Montaj hattı, seri olarak birbirine bağlı istasyonlardan oluşan bir akış tipi üretim sistemidir. Montaj hatlarının etkin olarak tasarımı, standart ürünlerin büyük miktarlarda üretiminde oldukça önemlidir.  Bu çalışmada, düz ve U-tipi basit montaj hattı dengeleme problemlerinin çözümü için bir diferansiyel evrim algoritması geliştirilmiştir. Popülasyon temelli evrimsel bir algoritma olan diferansiyel evrim algoritması, son yıllarda eniyileme problemlerinin çözümünde etkin olarak kullanılan bir yöntem olarak karşımıza çıkmaktadır. Önerilen algoritmanın çözüm başarısı, literatürde yaygın olarak kullanılan çok sayıda test problemi kullanılarak gerçekleştirilen deneyler ile değerlendirilmiştir. Sonuçlar algoritmanın etkinliğini göstermektedir.

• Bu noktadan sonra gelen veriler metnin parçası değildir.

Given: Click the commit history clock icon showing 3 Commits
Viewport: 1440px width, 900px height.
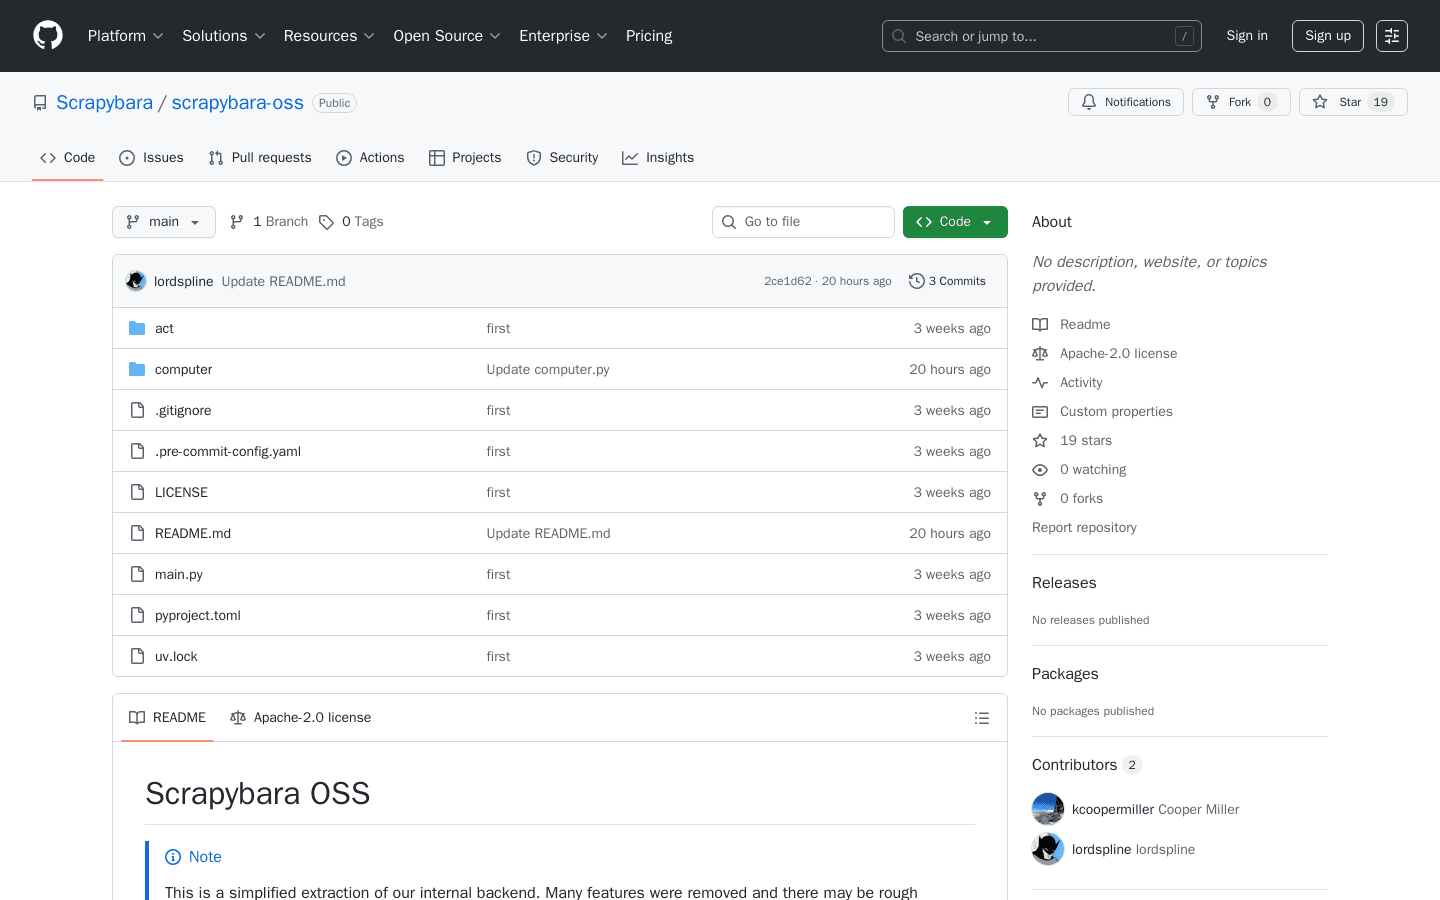Looking at the screenshot, I should pos(917,281).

A differential evolution algorithm for simple straight and U-type assembly line balancing problems

An assembly line is a flow-oriented production system in which the productive units performing the operations, referred to as stations, are aligned in a serial manner. Design of efficient assembly lines has considerable importance for the production of high-quantity standardized products. In this paper, a differential evolution algorithm is proposed to solve simple straight and U-type assembly line balancing problems. As a population-based evolutionary algorithm, differential evolution algorithm is seen as an effective method to solve optimization problems in recent years. A computational study is conducted by solving a large number of benchmark problems available in the literature to compare the performance of the proposed approach. The results show that the proposed approach performs quite effectively.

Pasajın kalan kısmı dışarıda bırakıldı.